Supplied material
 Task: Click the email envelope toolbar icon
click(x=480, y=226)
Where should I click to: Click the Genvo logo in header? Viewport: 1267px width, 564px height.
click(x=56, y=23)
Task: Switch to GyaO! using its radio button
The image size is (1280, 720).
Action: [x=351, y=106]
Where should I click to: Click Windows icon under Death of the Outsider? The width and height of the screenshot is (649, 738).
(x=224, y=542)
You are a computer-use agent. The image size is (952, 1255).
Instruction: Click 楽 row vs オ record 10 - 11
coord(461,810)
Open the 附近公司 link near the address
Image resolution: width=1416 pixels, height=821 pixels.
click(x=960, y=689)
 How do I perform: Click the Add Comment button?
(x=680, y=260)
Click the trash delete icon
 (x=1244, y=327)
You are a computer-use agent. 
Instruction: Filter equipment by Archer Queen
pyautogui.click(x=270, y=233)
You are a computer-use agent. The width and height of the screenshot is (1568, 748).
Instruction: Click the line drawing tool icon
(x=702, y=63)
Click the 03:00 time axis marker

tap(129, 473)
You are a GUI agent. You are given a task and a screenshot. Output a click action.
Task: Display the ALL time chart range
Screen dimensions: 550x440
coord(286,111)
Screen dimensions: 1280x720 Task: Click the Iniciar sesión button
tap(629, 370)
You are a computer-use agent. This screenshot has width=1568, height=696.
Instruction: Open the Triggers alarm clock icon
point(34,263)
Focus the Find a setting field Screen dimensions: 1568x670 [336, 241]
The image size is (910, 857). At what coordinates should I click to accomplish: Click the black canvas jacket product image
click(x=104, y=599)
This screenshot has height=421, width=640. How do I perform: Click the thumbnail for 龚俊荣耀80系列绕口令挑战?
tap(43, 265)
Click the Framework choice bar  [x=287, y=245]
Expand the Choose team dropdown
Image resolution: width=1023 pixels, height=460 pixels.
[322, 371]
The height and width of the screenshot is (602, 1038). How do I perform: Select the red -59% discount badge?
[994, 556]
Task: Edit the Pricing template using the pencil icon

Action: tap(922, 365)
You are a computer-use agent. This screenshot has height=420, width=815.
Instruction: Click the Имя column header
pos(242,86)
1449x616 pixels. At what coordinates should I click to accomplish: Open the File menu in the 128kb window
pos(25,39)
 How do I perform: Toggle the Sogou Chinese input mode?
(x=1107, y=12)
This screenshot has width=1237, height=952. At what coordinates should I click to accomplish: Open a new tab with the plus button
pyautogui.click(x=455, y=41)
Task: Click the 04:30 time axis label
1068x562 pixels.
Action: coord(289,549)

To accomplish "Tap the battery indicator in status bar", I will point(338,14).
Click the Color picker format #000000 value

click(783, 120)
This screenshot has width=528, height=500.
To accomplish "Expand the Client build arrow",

Work instructions
Each record above has to be retyped exactly, with nothing left out.

Task answer
 Task: Click the email envelope toolbar icon
click(x=480, y=226)
Where should I click to: Click the Genvo logo in header? Viewport: 1267px width, 564px height.
click(x=56, y=23)
Task: Switch to GyaO! using its radio button
The image size is (1280, 720).
Action: [x=351, y=106]
Where should I click to: Click Windows icon under Death of the Outsider? The width and height of the screenshot is (649, 738).
(x=224, y=542)
You are a computer-use agent. The image size is (952, 1255).
Instruction: Click 楽 row vs オ record 10 - 11
coord(461,810)
Open the 附近公司 link near the address
Image resolution: width=1416 pixels, height=821 pixels.
click(x=960, y=689)
 How do I perform: Click the Add Comment button?
(x=680, y=260)
Click the trash delete icon
 (x=1244, y=327)
You are a computer-use agent. 
Instruction: Filter equipment by Archer Queen
pyautogui.click(x=270, y=233)
You are a computer-use agent. The width and height of the screenshot is (1568, 748).
Instruction: Click the line drawing tool icon
(x=702, y=63)
Click the 03:00 time axis marker

tap(129, 473)
You are a GUI agent. You are given a task and a screenshot. Output a click action.
Task: Display the ALL time chart range
Screen dimensions: 550x440
coord(286,111)
Screen dimensions: 1280x720 Task: Click the Iniciar sesión button
tap(629, 370)
You are a computer-use agent. This screenshot has width=1568, height=696.
Instruction: Open the Triggers alarm clock icon
point(34,263)
Focus the Find a setting field Screen dimensions: 1568x670 [336, 241]
The image size is (910, 857). At what coordinates should I click to accomplish: Click the black canvas jacket product image
click(x=104, y=599)
This screenshot has height=421, width=640. How do I perform: Click the thumbnail for 龚俊荣耀80系列绕口令挑战?
tap(43, 265)
Click the Framework choice bar  [x=287, y=245]
Expand the Choose team dropdown
Image resolution: width=1023 pixels, height=460 pixels.
[322, 371]
The height and width of the screenshot is (602, 1038). How do I perform: Select the red -59% discount badge?
[994, 556]
Task: Edit the Pricing template using the pencil icon

Action: tap(922, 365)
You are a computer-use agent. This screenshot has height=420, width=815.
Instruction: Click the Имя column header
pos(242,86)
1449x616 pixels. At what coordinates should I click to accomplish: Open the File menu in the 128kb window
pos(25,39)
 How do I perform: Toggle the Sogou Chinese input mode?
(x=1107, y=12)
This screenshot has width=1237, height=952. At what coordinates should I click to accomplish: Open a new tab with the plus button
pyautogui.click(x=455, y=41)
Task: Click the 04:30 time axis label
1068x562 pixels.
Action: coord(289,549)

To accomplish "Tap the battery indicator in status bar", I will point(338,14).
Click the Color picker format #000000 value

click(783, 120)
This screenshot has width=528, height=500.
To accomplish "Expand the Client build arrow",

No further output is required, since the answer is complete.